__AIM OF THE EXERCISE__. In the listing below, find the line containing "Go Back to previous step" and the line containing "Viewport: 667px width, 375px height.". Repeat exactly those two lines and every line between them.
START EXCERPTED DATA
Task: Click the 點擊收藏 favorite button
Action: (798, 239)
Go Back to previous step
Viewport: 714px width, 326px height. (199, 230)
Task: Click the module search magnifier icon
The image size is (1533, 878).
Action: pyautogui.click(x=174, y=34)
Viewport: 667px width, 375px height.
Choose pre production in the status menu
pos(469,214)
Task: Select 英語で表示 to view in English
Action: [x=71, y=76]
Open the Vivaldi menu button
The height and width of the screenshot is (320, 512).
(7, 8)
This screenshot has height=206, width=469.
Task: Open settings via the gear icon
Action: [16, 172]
END EXCERPTED DATA
START EXCERPTED DATA
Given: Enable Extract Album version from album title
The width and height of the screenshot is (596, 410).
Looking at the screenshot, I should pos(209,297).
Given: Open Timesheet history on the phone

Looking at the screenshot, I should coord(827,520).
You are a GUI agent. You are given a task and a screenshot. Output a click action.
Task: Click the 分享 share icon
END EXCERPTED DATA
__EXERCISE RESULT__.
Go Back to previous step
Viewport: 714px width, 326px height. (199, 230)
Task: Click the module search magnifier icon
The image size is (1533, 878).
Action: pyautogui.click(x=174, y=34)
Viewport: 667px width, 375px height.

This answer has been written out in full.